Fundamentally, when assessing the data lake or mesh approach, or combination of both, a data leader must understand whether the architectures to manage distributed data are appropriate for their organization. Large organizations with complex architectures can suffer from data silos and accessibility issues. This makes integrating data across different sources daunting, said Bob Audet, a partner and a data management leader at Guidehouse, a consulting, digital and managed services firm.
"Data consumers and data curators cannot find the right data, which makes it hard stay ahead of the competition and keep pace with rapidly changing business needs," Audet said.
Data mesh vs. data fabric
The goal of a data fabric is to integrate disparate sources and provide a centralized, holistic view of an organization's data assets. This contrasts with data mesh's focus on decentralized data ownership and architecture. Both aim to support diverse use cases for the data at the organization.
"Each domain or business unit has its ownership of its own data products, which are managed and governed locally," Mazumdar said, describing data mesh. "This means that data is treated as a product and that domain teams are responsible for the quality, governance and lifecycle of their own data products."

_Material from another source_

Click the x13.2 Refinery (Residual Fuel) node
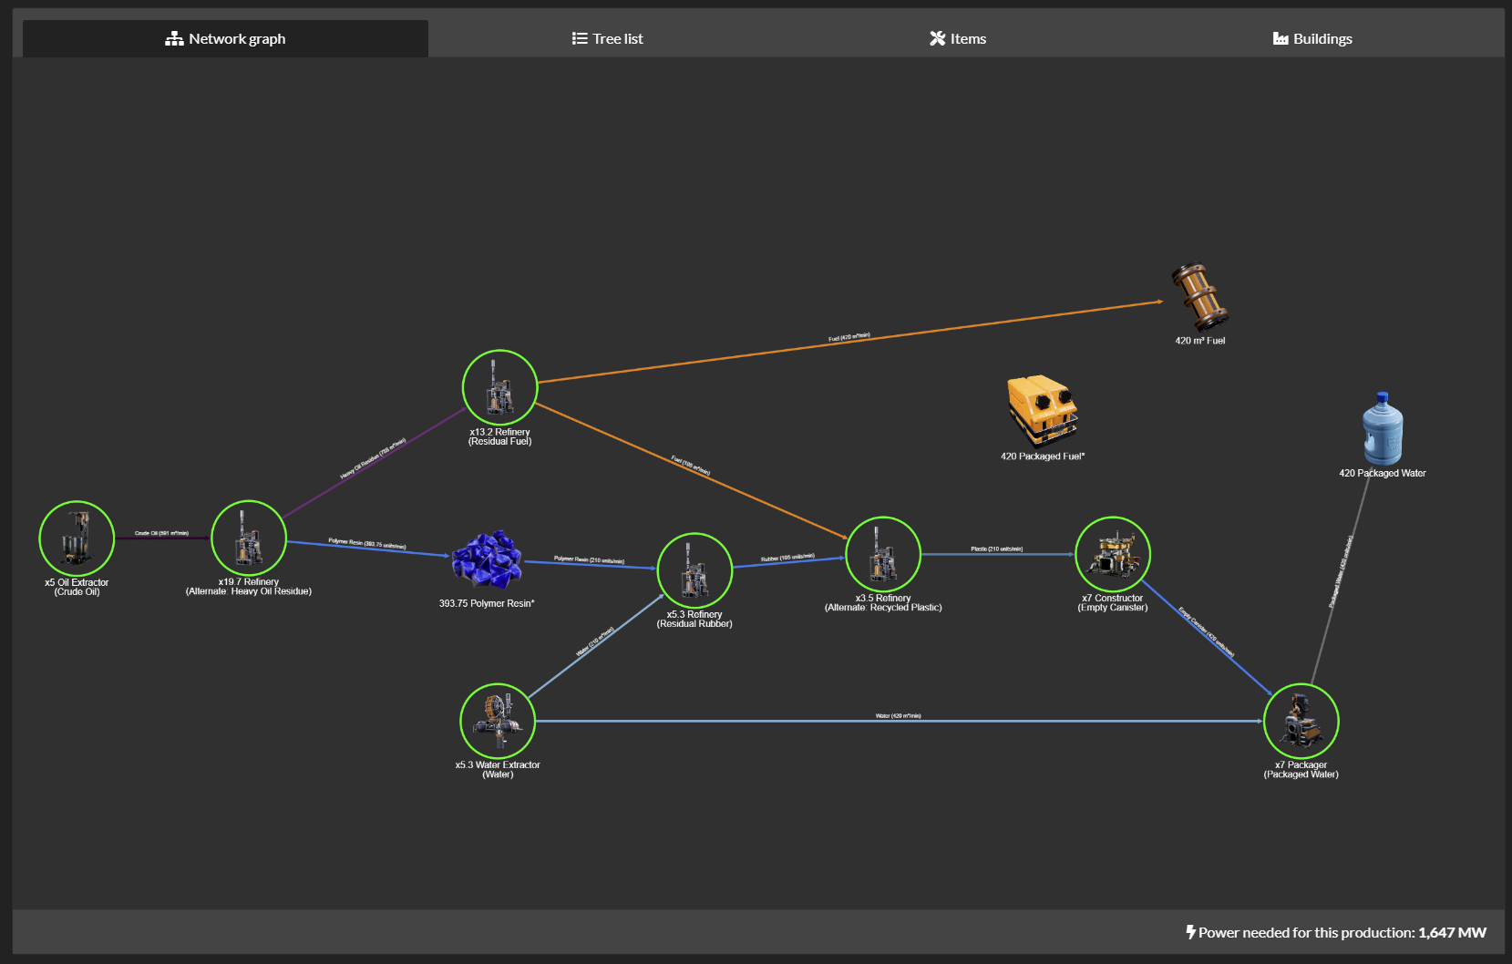 pyautogui.click(x=499, y=386)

Jon OsbornField CTO, Ascend.io
The data fabric approach to data management creates a unified, integrated view of data across the organization. It's built on the idea that data should be easily accessible and discoverable, and organized in a way that makes it easy to combine and analyze. Data fabric is typically implemented via a combination of technologies.
"Data fabric ... [is] the first technology strand that truly begins to de-silo application data -- an advance that's been long awaited," said Sylvie Veilleux, advisory board member at the nonprofit Data Collaboration Alliance, and former Dropbox CIO. "The modern data ecosystem is incredibly complex, connecting every kind of pipeline from databases to data lakes."
Data fabric uses an architecture to establish a connection between the data and metadata that exist in organizational silos, Veilleux said. With data fabric, permission-based systems control access to data, whereas in data mesh functional owners control the data and its access. This means it does not need permission from a central control authority.
This is "a crucial step toward ending the age-old practice of making endless copies of even sensitive data," Veilleux said.
Advice for practitioners
There is no single perfect data mesh implementation. Organizations can benefit from even simple or partial implementations, according to Osborn.
"A working mesh strategy will produce more approachable data and allow more fingers on keyboards to use the data," Osborn said. "Analysts, data scientists, report builders and, potentially, businesspeople will be able to participate. Plan for it."
All data strategies have underlying assumptions that must be true for it to work as intended. To bypass avoidable mistakes, organizations must understand these assumptions. According to Osborn, the three core data mesh assumptions are as follows:
- Technology and business domain experts are available to define and construct meaningful data domains.
- Data pipeline and data sharing capability and technologies exist within the environment. A lack of maturity here will devolve into an underwhelming and time-consuming build-it-yourself model.
- A functional governance strategy can help define and communicate standards and other expectations.